そう思うと、またクロード様は私をじっと見た。
「…ラケル…俺と結婚してくれないか?」
「は?今なんと?」
いきなり幻聴が聞こえた気がする。
「彼女のフリの終了の通達では?」
「何の話だ?」
「何の話でしょうか?」
「…どうも話が噛み合ってない気がするんだが…」
「そ、そのようで…」
だって幻聴が聞こえたんですよ?
「ラケル…もう一度言う。結婚してくれ。」
幻聴じゃなかった…何故??
「…あの…私、婚約破棄されるような女ですよ?クロード様のご両親が何と言うか…既成事実でもない限り、お認めにならないんじゃ…」
クロード様ならもっといい縁談が来ると思います!
「既成事実があればいいのか?既成事実が欲しいなら、このまま俺の部屋に連れて行って朝まで帰さないぞ。」
そう言いながら、ソファーがギシッと軋むとクロード様が体を少し起こし、長い腕が伸びてくるように、ソファーとクロード様に挟まれた。
「ちょ、ちょっと待って下さい!今のは無しです!」
慌てる私に、クロード様は返事が欲しいと真剣な眼差しだった。
「…あの、ご両親はなんと?」
クロード様のがっしりとした胸板を押しながら聞いた。
「両親は気にしない。
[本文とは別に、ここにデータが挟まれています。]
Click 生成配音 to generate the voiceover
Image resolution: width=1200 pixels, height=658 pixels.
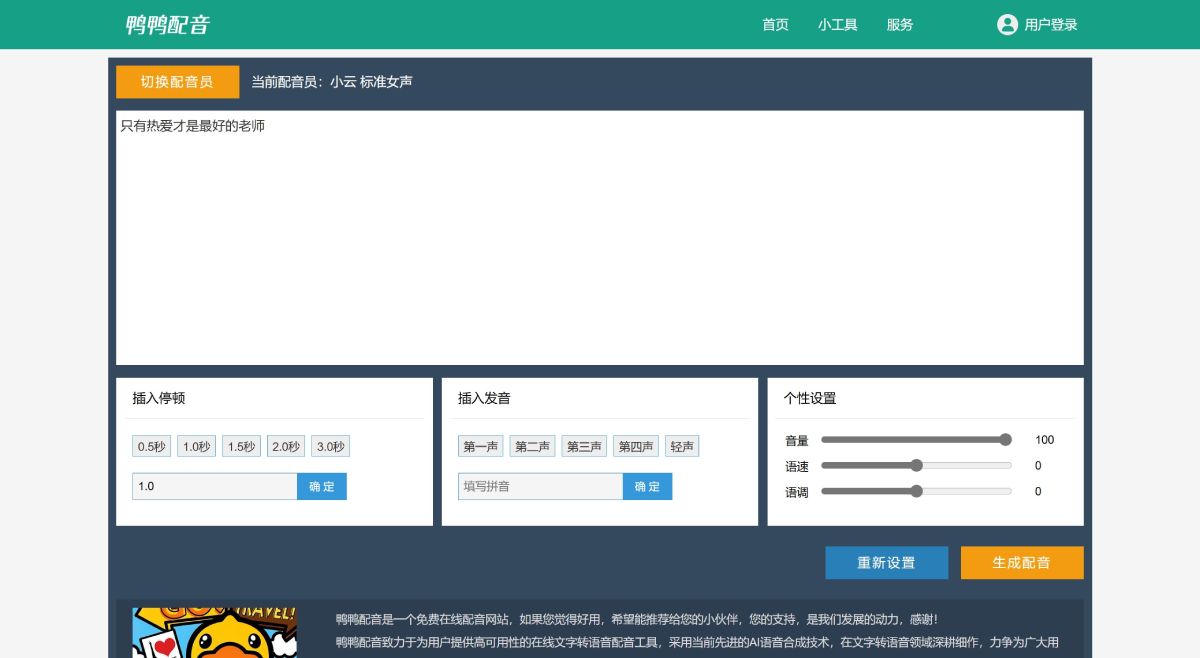(x=1021, y=562)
それにラケルは伯爵令嬢だ。誰も文句はないだろう。」
まあ、執事さんを筆頭に使用人達はウェルカムモードでしたからね。
私が公爵家にふさわしくないなら、執事さんなんか、絶対に歓迎しないでしょうね!
「…クロード様は私ごときでいいのですか?」
「ラケルがいいんだ。」
「本当に?」
「本当だ。結婚して欲しい。…本当なら最初に彼女のフリをして、そのままラケルが良ければ君となら婚約をしたいと、言うつもりにで行ったんだ。」
「…気がつきませんでした。」
「そうだろうな。話の途中で婚約者のフリまでは…と言われたからな!」
クロード様は静かな声だが、力を入れて話していた。
最後まで話を聞いて欲しいとはこういうことかと今さらながら気付いた。
「ラケル、返事は?」
「…私で良ければお願いします…」
クロード様は、私の返事に良かった。とホッとしたように抱き締めてきた。
そして、彼女のフリから新規契約のように、私はクロード様の婚約者になった。